» About this exercise
For the data below, transcribe the part that opens with the line containing "Viewport: 1270px width, 952px height." and closes with the line containing "This screenshot has height=400, width=1044.", exactly and with no pictures.

» Study material
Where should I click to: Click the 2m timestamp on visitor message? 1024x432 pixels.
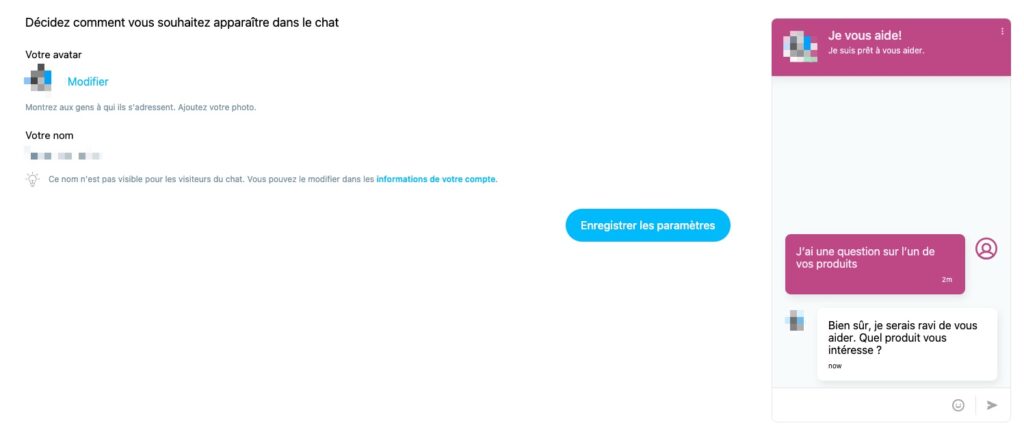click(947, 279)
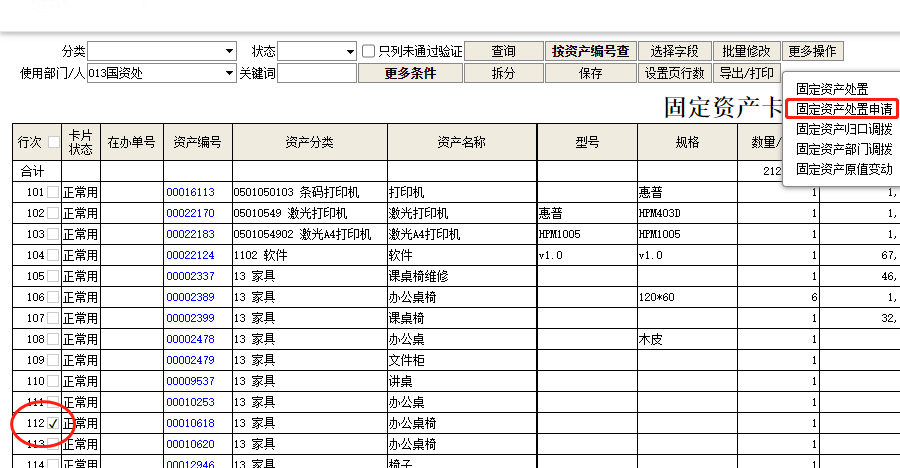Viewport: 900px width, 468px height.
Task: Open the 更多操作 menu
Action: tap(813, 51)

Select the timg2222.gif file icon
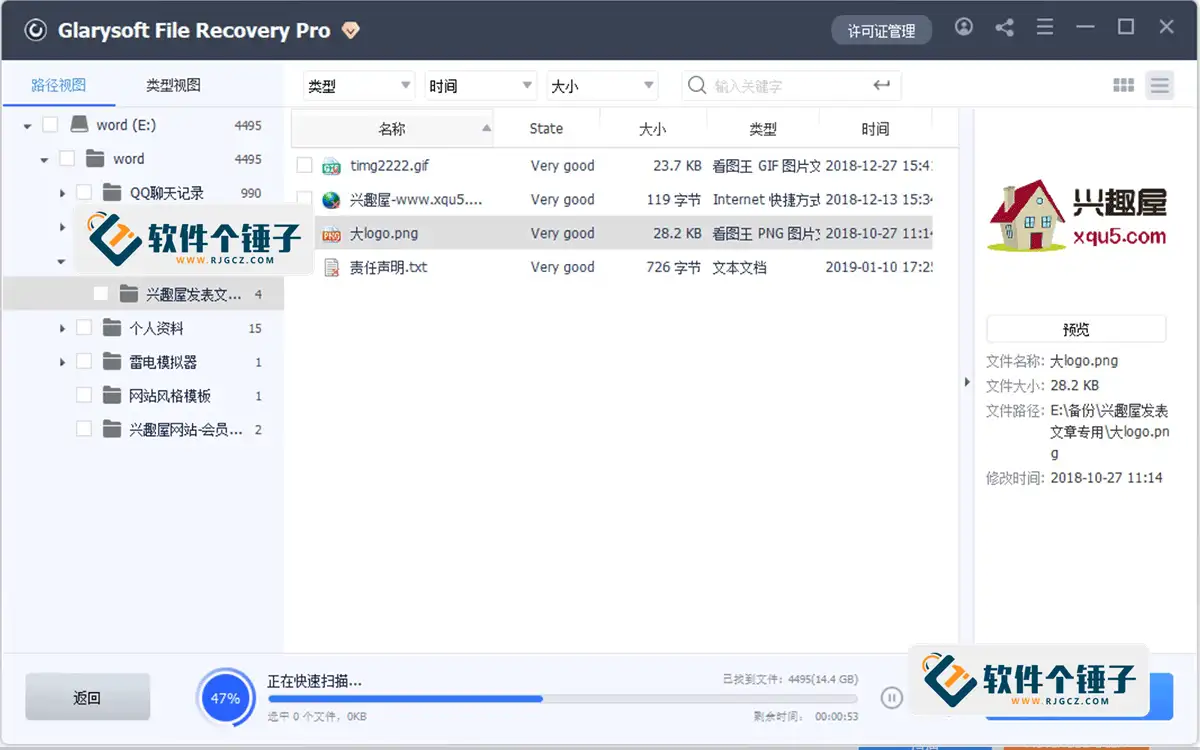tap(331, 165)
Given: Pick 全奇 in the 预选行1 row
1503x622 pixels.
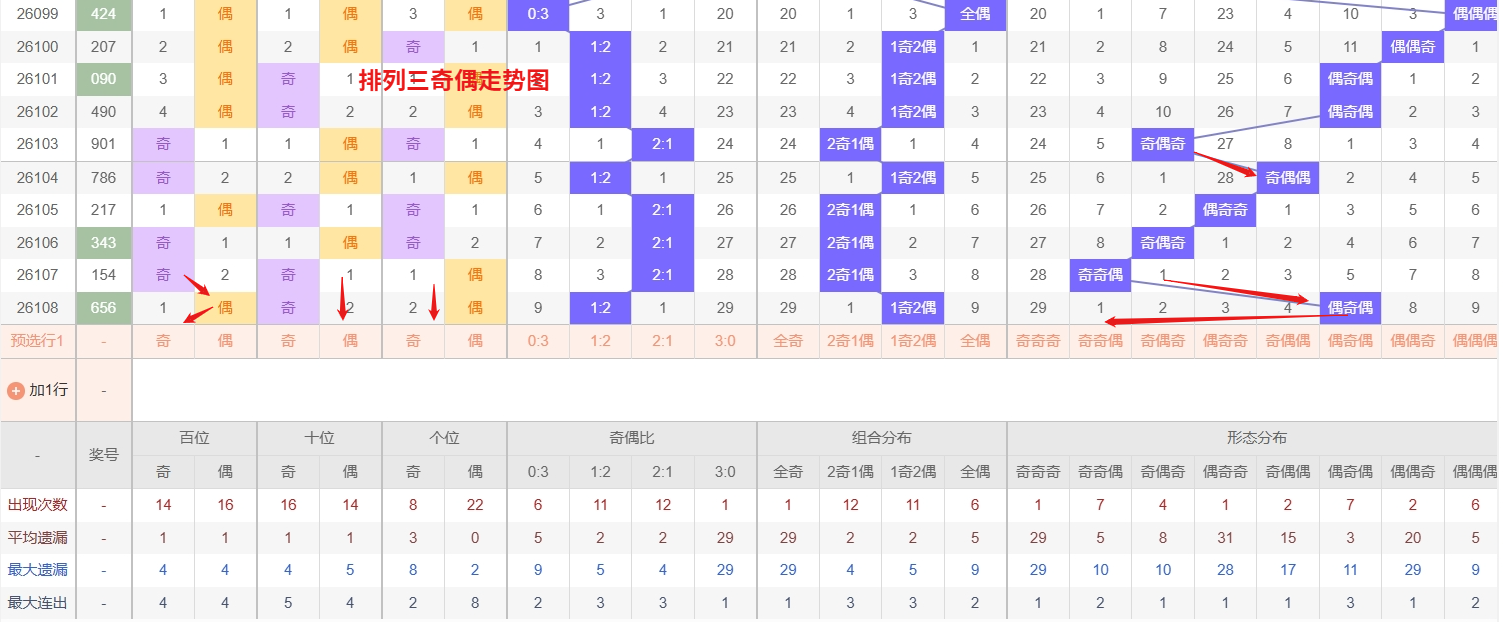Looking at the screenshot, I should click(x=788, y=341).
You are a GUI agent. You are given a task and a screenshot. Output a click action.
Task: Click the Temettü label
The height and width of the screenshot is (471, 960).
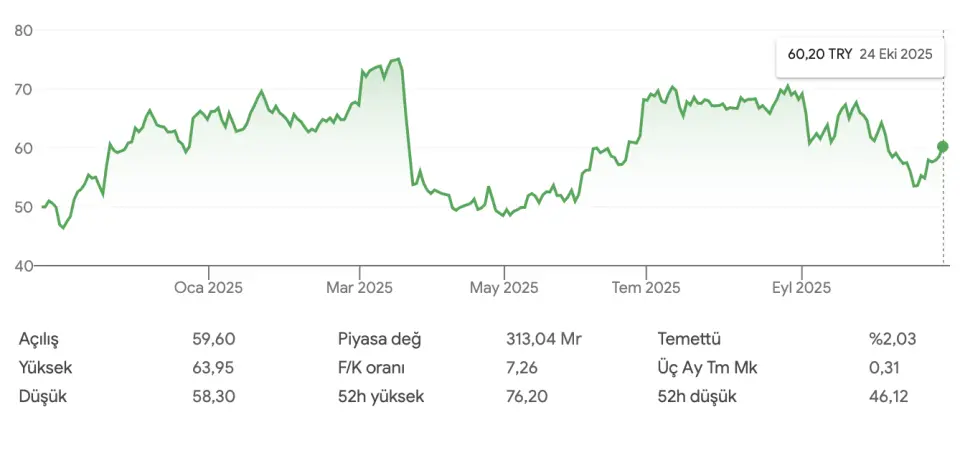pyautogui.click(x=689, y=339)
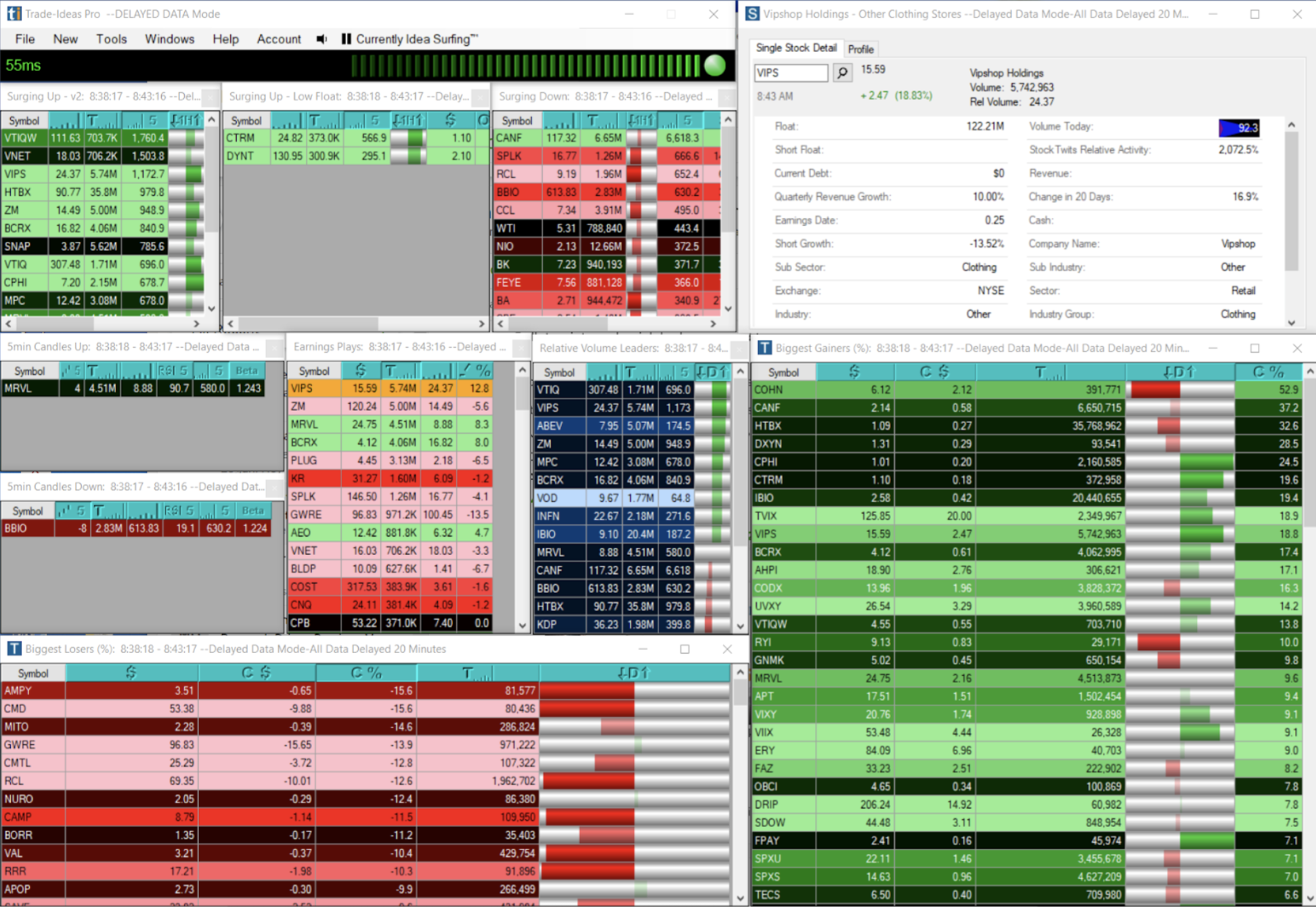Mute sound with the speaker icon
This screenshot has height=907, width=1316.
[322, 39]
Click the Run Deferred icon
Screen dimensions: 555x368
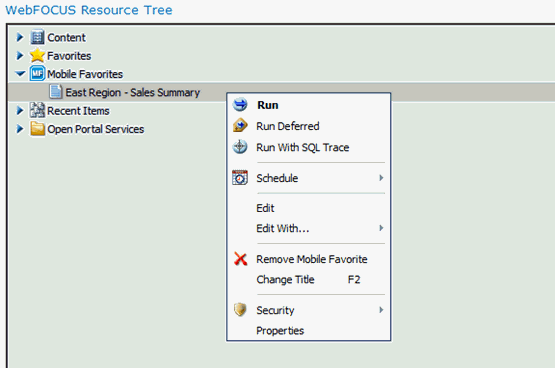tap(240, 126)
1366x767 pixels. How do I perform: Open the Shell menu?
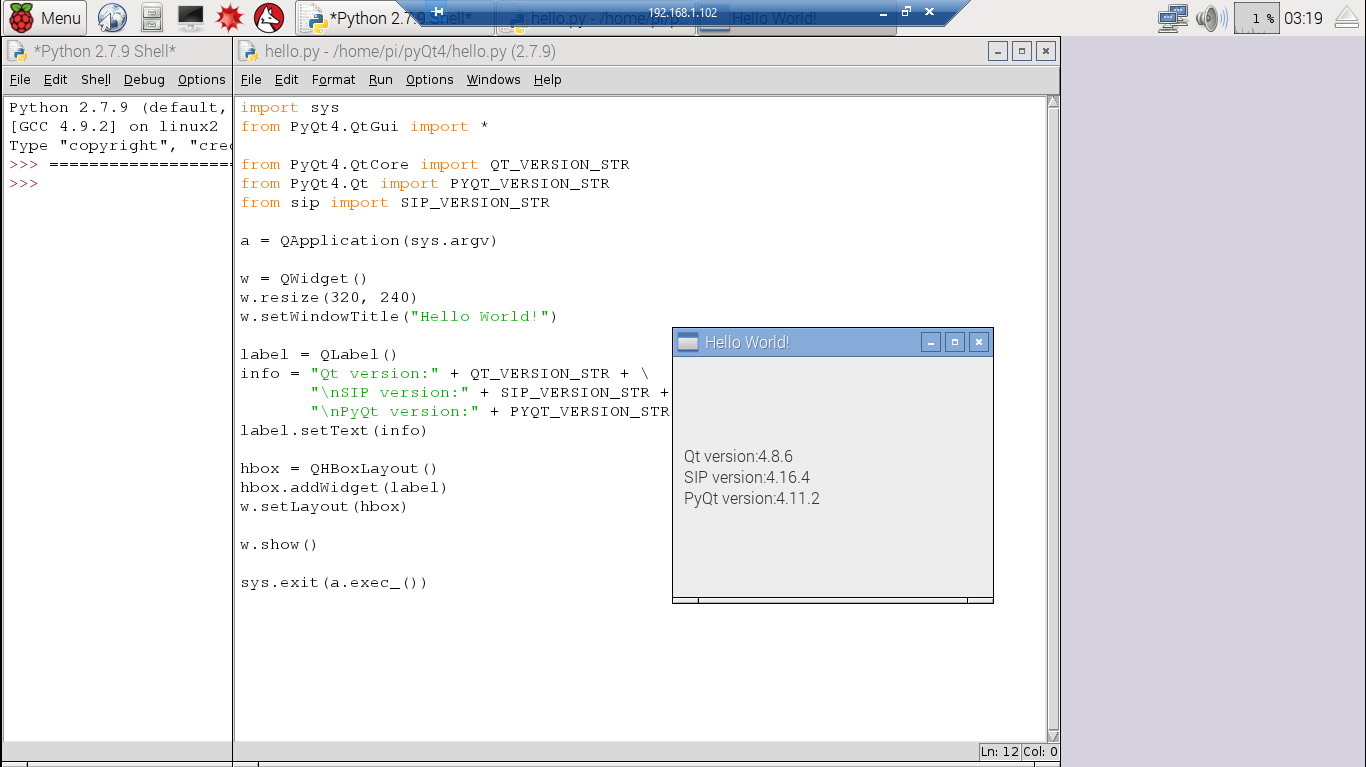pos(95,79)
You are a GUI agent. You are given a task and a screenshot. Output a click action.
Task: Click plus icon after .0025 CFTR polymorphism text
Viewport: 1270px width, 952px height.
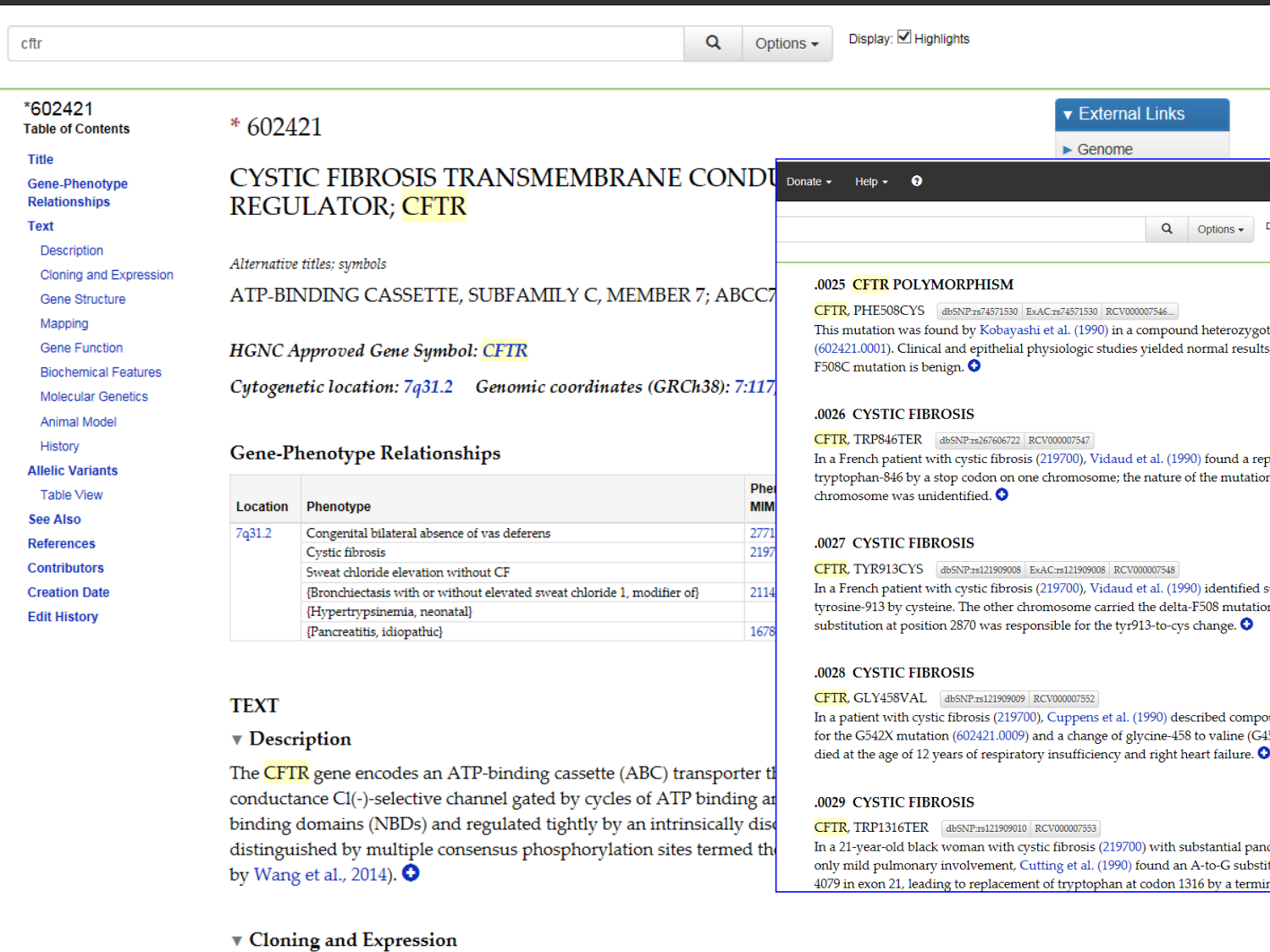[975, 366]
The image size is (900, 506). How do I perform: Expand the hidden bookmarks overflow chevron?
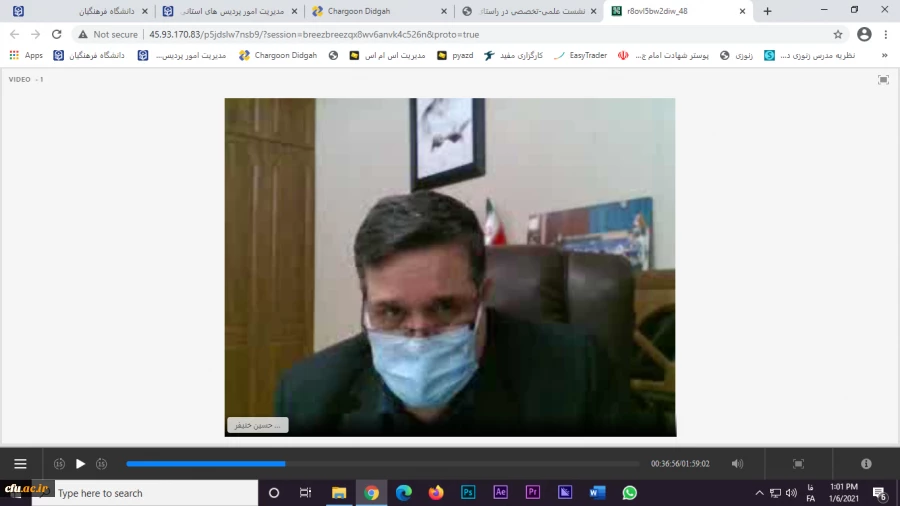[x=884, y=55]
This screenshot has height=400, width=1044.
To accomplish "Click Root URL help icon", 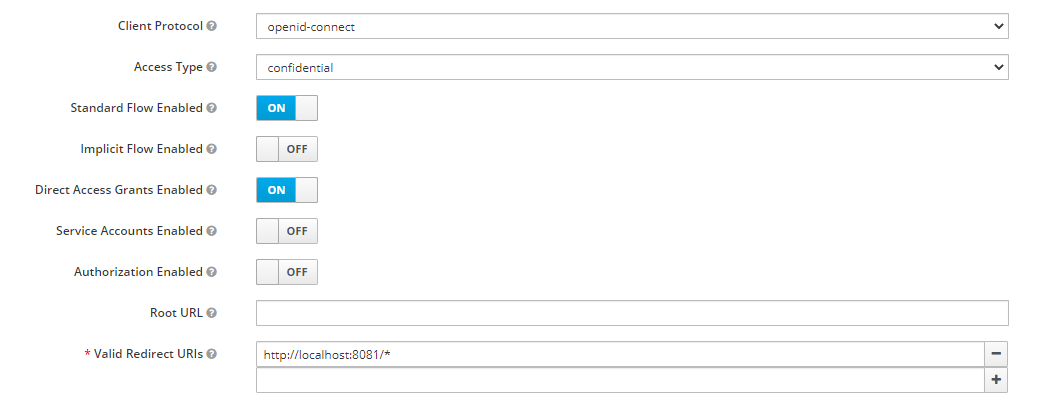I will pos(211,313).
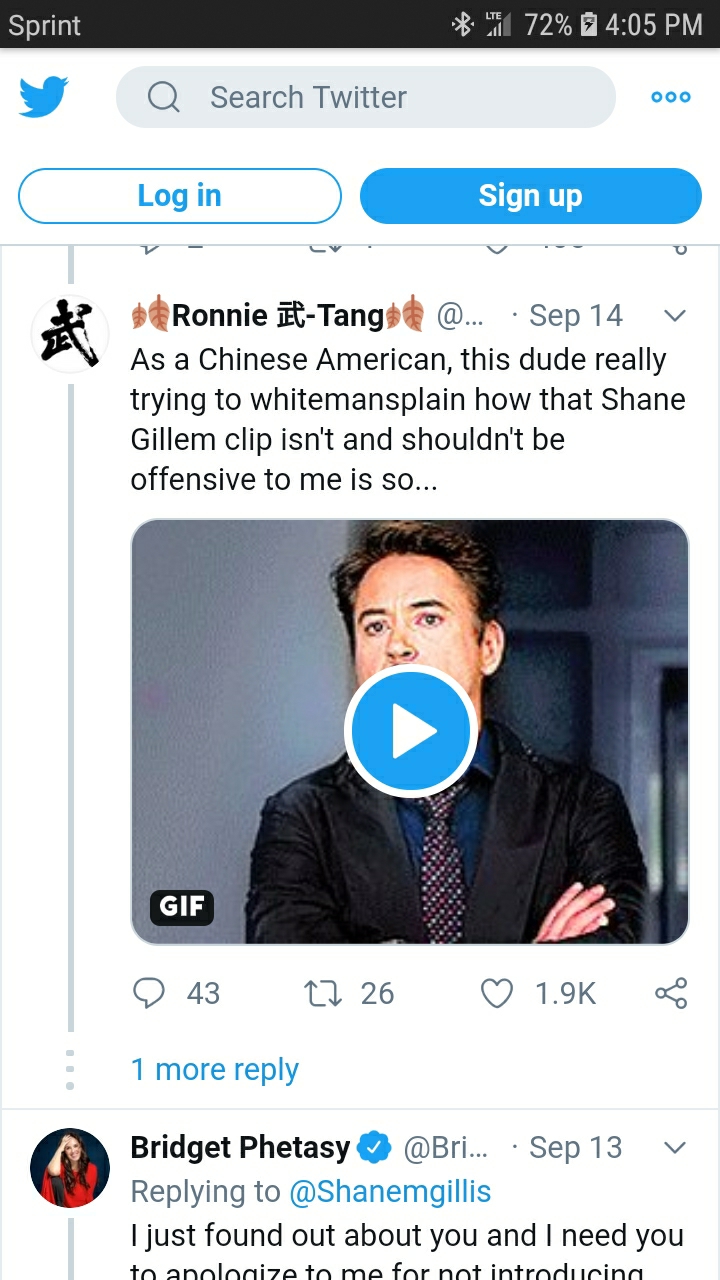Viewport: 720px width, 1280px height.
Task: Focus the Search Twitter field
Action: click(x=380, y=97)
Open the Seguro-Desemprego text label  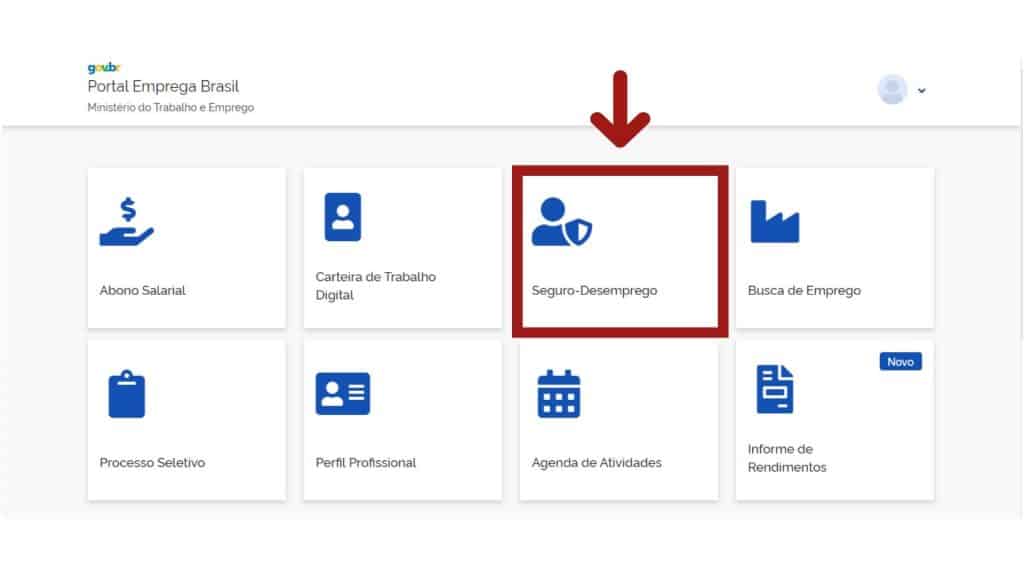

» Written response
Viewport: 1270px width, 952px height.
[975, 366]
The image size is (900, 506). How do I perform: Expand the hidden bookmarks overflow chevron?
[x=884, y=55]
This screenshot has height=400, width=1044.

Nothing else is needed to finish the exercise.